-- start QUOTED TEXT --

This issue tracker has been migrated to GitHub, and is currently read-only.
For more information, see the GitHub FAQs in the Python's Developer Guide.

classification
Title: gzip module failing to decompress valid compressed file
Type: behavior Stage: patch review
Components: Library (Lib) Versions: Python 3.11, Python 3.10, Python 3.9
process
Status: open Resolution:
Dependencies: Superseder:
Assigned To: Nosy List: Ericg, iritkatriel, martin.panter, nczeczulin, ned.deily, rhpvorderman
Priority: normal Keywords: patch

Created on 2015-05-27 15:59 by Ericg, last changed 2022-04-11 14:58 by admin.

Pull Requests
URL Status Linked Edit
PR 29847 open rhpvorderman, 2021-11-29 15:28
Messages (9)
msg244188 - (view) Author: EricG (Ericg) Date: 2015-05-27 15:59
I have a file whose first four bytes are 1F 8B 08 00 and if I use gunzip from the command line, it outputs:

gzip: zImage_extracted.gz: decompression OK, trailing garbage ignored

and correctly decompresses the file. However, if I use the gzip module to read and decompress the data, I get the following exception thrown:

  File "/usr/lib/python3.4/gzip.py", line 360, in read
    while self._read(readsize):
  File "/usr/lib/python3.4/gzip.py", line 433, in _read
    if not self._read_gzip_header():
  File "/usr/lib/python3.4/gzip.py", line 297, in _read_gzip_header
    raise OSError('Not a gzipped file')

-- end QUOTED TEXT --
-- start DATA PROVIDED --

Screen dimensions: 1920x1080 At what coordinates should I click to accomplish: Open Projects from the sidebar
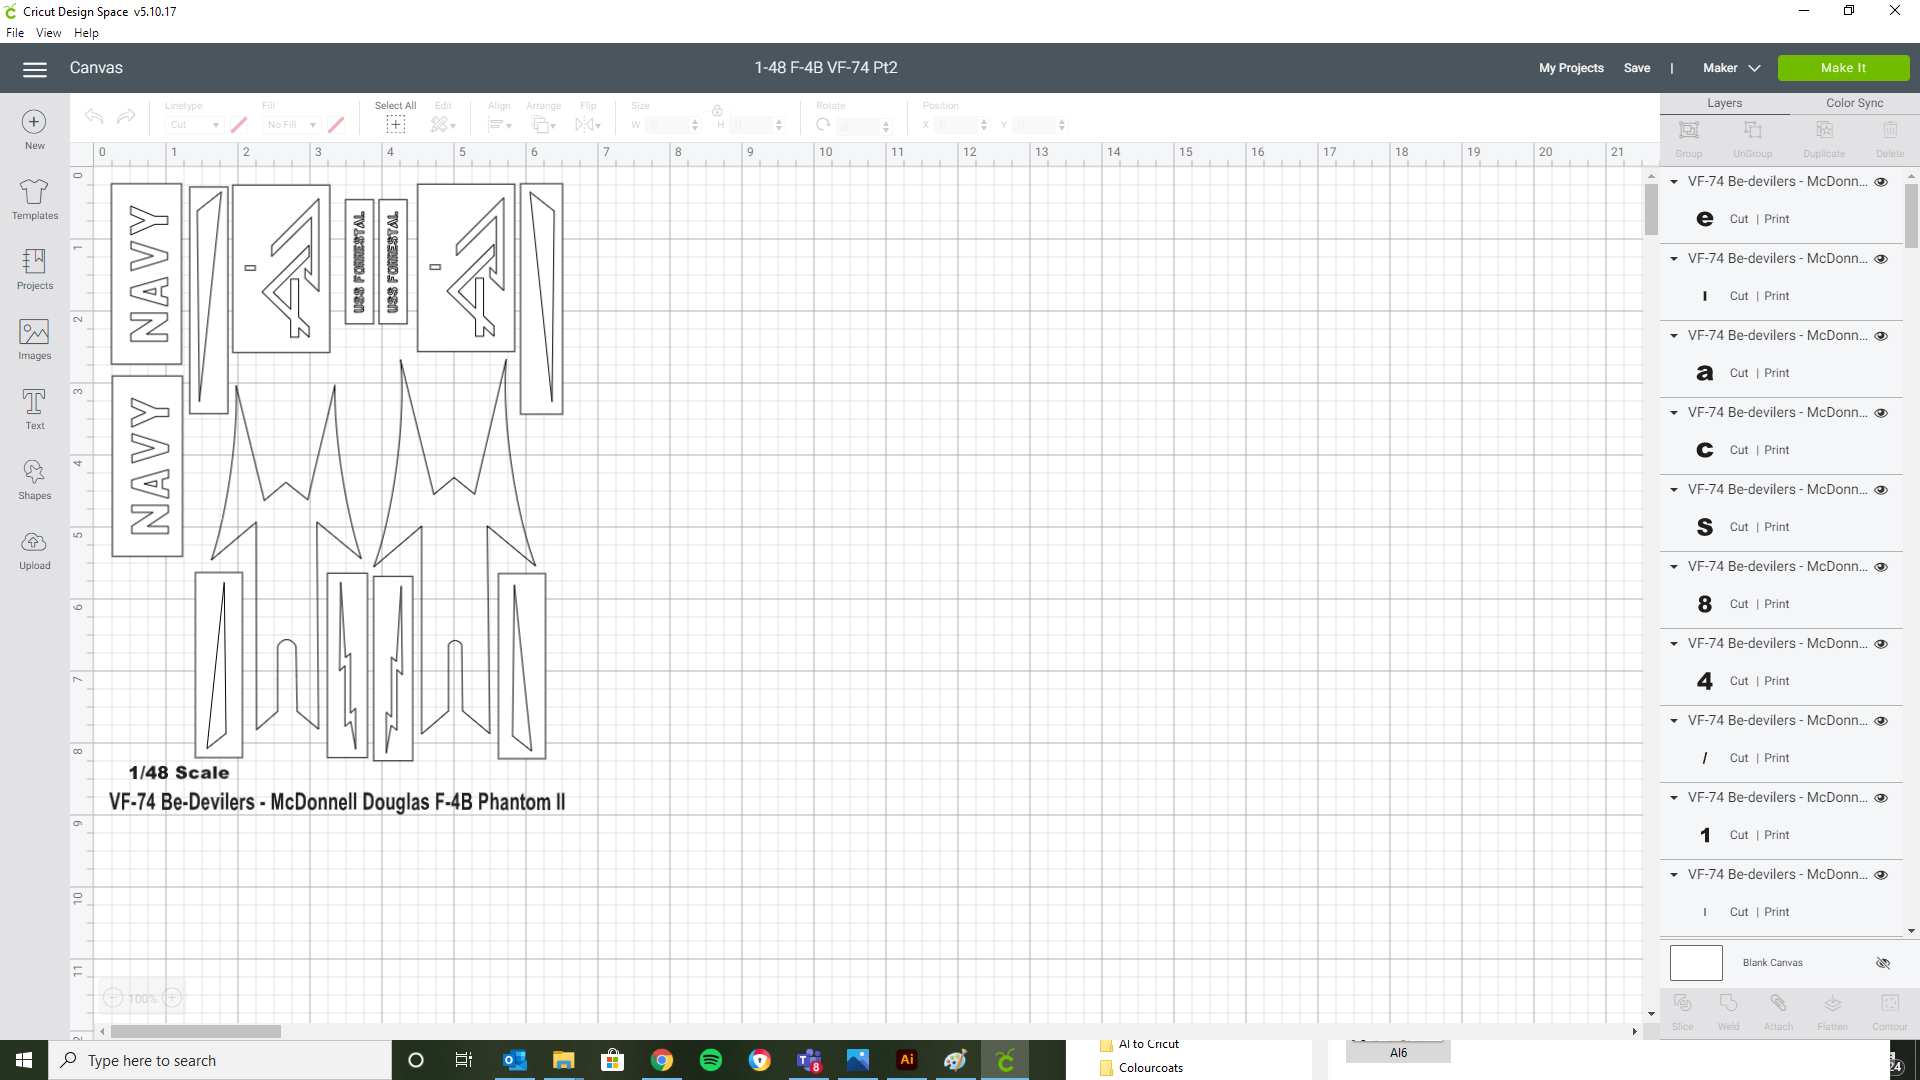click(x=34, y=268)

-- end DATA PROVIDED --

## STATED EXERCISE A
Set down the passage of the gzip bug report starting with "Created on 2015-05-27" and going on through "Messages (9)", with no changes.
## STATED EXERCISE B
Give every user name that appears in the Nosy List of the gzip bug report.
The data above come from a separate source unrelated to the gzip bug report.

## FULL ANSWER A
Created on 2015-05-27 15:59 by Ericg, last changed 2022-04-11 14:58 by admin.

Pull Requests
URL Status Linked Edit
PR 29847 open rhpvorderman, 2021-11-29 15:28
Messages (9)

## FULL ANSWER B
Ericg, iritkatriel, martin.panter, nczeczulin, ned.deily, rhpvorderman